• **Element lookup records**

........

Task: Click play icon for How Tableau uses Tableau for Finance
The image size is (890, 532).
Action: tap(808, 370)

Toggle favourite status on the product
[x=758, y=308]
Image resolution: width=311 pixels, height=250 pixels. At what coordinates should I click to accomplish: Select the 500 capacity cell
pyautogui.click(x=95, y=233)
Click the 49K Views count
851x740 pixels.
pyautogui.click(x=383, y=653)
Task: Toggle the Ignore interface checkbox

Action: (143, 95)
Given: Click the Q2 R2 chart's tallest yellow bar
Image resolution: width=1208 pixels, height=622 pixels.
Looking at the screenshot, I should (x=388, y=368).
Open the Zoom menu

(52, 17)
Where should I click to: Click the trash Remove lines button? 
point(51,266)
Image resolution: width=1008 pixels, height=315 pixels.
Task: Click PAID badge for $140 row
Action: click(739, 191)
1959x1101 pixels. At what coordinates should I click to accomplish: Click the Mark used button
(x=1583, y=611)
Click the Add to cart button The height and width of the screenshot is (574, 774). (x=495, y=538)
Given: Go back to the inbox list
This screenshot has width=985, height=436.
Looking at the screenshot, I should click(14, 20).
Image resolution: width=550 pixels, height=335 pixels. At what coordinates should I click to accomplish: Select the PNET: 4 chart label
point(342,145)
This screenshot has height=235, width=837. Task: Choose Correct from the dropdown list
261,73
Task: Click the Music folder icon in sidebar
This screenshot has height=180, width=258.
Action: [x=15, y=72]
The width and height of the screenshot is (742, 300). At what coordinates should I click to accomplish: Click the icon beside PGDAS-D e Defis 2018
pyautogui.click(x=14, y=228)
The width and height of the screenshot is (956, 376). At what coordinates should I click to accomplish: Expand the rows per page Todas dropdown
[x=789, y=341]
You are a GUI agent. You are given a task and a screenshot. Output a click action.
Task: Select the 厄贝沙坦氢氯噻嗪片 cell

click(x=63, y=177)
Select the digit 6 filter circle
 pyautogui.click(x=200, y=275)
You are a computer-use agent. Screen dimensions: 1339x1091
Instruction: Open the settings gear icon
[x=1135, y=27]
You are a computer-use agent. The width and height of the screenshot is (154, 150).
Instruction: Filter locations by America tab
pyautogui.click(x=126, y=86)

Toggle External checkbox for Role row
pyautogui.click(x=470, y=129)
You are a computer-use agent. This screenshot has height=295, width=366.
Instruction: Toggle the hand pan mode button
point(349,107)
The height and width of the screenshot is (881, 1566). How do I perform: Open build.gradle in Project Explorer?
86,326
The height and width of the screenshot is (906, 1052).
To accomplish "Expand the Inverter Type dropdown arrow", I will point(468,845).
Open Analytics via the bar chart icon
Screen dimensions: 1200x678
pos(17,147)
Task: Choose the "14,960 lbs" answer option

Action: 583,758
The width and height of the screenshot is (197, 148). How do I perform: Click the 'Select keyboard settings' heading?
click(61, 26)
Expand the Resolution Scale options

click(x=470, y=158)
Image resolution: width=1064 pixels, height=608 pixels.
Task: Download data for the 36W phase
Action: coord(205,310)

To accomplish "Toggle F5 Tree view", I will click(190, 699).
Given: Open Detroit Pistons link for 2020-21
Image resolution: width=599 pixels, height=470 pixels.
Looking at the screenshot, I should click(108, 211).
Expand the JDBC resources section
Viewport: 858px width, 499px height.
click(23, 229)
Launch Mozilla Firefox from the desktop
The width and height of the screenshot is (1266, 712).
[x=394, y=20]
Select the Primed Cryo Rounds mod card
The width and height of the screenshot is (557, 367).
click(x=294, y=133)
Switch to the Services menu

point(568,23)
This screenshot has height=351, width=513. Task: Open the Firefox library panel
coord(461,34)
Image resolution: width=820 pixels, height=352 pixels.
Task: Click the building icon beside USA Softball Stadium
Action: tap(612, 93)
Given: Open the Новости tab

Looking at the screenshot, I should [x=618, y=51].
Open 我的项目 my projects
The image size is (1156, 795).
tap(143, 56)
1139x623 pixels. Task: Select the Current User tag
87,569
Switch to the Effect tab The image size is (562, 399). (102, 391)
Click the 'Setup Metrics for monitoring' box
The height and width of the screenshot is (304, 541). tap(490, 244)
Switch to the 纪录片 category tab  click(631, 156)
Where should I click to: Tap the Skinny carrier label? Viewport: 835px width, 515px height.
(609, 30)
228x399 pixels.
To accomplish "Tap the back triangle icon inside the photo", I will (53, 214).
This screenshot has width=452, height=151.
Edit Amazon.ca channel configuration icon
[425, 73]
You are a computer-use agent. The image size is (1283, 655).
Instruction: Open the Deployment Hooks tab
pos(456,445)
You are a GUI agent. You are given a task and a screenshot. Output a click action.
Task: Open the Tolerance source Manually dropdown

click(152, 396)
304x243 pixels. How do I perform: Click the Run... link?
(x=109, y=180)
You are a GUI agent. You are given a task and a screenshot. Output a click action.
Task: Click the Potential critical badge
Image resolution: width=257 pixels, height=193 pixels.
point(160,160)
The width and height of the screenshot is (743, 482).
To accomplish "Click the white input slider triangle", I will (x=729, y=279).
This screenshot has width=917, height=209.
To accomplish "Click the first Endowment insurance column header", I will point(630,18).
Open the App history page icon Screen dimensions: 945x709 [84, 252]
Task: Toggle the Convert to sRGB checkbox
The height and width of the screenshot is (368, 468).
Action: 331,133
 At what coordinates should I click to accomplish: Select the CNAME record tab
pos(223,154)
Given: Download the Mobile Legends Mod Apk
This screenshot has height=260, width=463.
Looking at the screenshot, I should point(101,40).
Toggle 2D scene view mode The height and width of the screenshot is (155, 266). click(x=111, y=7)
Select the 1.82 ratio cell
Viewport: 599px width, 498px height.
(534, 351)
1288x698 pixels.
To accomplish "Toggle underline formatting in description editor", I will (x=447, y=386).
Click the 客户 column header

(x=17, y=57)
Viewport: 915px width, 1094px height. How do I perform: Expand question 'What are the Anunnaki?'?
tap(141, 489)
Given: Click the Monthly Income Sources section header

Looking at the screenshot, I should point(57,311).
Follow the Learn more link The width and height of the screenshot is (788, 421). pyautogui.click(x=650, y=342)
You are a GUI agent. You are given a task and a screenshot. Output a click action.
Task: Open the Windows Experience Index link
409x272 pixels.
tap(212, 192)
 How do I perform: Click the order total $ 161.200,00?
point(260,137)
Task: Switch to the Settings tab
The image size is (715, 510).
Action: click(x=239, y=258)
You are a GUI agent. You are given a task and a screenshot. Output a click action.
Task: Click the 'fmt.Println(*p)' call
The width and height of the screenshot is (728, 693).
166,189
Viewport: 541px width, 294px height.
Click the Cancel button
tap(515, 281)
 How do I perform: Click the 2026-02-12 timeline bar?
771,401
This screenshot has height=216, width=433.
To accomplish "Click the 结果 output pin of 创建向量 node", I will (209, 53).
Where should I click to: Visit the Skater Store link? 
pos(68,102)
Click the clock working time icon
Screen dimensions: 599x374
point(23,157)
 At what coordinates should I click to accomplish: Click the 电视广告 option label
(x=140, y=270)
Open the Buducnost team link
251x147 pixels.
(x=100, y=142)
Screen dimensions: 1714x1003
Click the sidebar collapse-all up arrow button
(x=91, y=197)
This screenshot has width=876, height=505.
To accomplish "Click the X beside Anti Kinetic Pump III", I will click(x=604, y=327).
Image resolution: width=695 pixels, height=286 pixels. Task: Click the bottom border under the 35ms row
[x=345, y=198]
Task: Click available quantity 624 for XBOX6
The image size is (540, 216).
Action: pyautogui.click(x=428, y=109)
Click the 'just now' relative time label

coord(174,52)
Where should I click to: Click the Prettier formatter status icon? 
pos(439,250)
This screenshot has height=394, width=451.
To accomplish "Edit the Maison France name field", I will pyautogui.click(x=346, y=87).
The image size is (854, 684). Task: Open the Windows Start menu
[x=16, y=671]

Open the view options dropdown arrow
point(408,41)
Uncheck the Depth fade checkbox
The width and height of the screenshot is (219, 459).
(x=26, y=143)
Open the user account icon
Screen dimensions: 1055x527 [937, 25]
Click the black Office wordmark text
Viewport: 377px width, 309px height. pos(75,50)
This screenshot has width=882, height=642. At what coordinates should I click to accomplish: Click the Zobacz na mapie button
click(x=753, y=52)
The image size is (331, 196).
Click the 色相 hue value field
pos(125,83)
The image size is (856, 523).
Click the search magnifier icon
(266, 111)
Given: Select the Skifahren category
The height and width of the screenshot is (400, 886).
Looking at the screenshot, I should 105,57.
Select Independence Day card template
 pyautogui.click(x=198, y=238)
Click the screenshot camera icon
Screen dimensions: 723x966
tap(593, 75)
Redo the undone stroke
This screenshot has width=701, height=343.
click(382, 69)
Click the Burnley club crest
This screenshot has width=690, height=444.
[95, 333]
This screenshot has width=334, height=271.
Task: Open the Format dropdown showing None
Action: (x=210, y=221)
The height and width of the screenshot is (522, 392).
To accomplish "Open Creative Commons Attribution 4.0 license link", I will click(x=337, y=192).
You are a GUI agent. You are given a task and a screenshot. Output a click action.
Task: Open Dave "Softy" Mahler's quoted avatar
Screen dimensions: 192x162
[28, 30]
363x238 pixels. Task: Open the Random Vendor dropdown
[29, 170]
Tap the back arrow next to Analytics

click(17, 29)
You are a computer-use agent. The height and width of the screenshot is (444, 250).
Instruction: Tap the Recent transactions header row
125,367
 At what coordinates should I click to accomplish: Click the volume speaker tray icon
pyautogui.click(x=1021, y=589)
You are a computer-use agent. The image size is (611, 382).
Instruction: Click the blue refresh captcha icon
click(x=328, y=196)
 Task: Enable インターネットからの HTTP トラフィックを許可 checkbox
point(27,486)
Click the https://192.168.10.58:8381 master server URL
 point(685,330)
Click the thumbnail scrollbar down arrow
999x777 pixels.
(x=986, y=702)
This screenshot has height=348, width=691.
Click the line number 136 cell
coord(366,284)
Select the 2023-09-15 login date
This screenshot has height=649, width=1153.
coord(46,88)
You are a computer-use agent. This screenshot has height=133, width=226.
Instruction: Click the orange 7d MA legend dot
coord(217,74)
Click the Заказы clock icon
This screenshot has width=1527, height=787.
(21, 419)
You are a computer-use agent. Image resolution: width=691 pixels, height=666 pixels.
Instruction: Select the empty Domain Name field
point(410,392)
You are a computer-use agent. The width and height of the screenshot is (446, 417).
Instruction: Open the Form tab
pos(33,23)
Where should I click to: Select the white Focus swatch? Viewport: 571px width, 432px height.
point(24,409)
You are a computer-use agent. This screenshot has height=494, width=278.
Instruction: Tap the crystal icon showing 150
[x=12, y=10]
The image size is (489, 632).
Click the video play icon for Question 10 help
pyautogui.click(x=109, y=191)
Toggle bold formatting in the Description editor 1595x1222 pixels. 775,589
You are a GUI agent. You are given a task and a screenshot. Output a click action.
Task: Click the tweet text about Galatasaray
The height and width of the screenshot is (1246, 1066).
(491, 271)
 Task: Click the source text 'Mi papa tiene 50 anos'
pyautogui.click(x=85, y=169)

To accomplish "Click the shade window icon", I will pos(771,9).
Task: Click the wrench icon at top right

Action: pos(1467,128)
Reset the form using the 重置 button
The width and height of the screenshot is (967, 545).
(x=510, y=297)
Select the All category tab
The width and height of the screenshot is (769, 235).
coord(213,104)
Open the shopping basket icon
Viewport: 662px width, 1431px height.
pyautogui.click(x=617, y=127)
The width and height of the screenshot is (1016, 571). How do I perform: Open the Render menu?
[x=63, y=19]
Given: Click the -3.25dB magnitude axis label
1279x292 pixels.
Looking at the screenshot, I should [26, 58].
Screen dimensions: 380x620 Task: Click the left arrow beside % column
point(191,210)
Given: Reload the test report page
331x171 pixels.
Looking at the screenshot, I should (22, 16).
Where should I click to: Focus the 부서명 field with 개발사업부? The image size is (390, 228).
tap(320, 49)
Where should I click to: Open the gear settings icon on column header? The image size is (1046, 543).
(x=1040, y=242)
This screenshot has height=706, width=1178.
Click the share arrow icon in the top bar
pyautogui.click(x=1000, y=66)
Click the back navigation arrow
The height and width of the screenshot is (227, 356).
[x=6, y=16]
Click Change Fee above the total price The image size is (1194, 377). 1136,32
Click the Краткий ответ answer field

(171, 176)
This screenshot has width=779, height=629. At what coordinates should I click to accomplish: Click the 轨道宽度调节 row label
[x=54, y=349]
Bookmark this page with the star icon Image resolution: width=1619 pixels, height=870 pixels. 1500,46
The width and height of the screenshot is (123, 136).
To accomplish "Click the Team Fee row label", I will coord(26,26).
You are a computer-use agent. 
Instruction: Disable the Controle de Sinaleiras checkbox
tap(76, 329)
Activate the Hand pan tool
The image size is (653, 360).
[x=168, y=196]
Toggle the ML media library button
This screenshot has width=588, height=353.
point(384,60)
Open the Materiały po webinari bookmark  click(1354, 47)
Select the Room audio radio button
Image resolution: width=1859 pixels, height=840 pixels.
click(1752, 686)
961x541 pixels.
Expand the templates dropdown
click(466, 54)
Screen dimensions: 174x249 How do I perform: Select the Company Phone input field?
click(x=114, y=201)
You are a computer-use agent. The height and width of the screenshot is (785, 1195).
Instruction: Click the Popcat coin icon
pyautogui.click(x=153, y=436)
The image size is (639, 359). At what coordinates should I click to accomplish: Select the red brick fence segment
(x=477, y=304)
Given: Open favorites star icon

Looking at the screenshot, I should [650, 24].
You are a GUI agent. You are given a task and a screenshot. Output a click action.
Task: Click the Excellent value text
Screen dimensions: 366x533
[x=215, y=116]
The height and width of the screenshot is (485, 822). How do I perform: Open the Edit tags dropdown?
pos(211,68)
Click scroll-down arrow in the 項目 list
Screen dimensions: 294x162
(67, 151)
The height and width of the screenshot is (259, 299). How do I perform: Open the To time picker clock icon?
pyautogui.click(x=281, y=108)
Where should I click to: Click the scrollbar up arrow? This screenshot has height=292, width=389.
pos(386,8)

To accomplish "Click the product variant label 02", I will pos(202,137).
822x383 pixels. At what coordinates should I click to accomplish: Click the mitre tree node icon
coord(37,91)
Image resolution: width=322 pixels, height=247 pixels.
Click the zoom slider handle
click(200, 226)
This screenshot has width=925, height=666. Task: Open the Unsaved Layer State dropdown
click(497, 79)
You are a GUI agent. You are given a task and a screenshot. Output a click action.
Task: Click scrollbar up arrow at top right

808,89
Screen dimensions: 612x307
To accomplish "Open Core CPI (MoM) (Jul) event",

........

Locate every line in the listing above that contains the word "arrow", and copy each of those lines.

• **Task output**
To accomplish "Expand the Inverter Type dropdown arrow", I will point(468,845).
Click the sidebar collapse-all up arrow button
Open the view options dropdown arrow
Tap the back arrow next to Analytics
Click the thumbnail scrollbar down arrow
Screen dimensions: 380x620 Task: Click the left arrow beside % column
Click the share arrow icon in the top bar
Click the back navigation arrow
Click scroll-down arrow in the 項目 list
Where should I click to: Click the scrollbar up arrow? This screenshot has height=292, width=389.
Task: Click scrollbar up arrow at top right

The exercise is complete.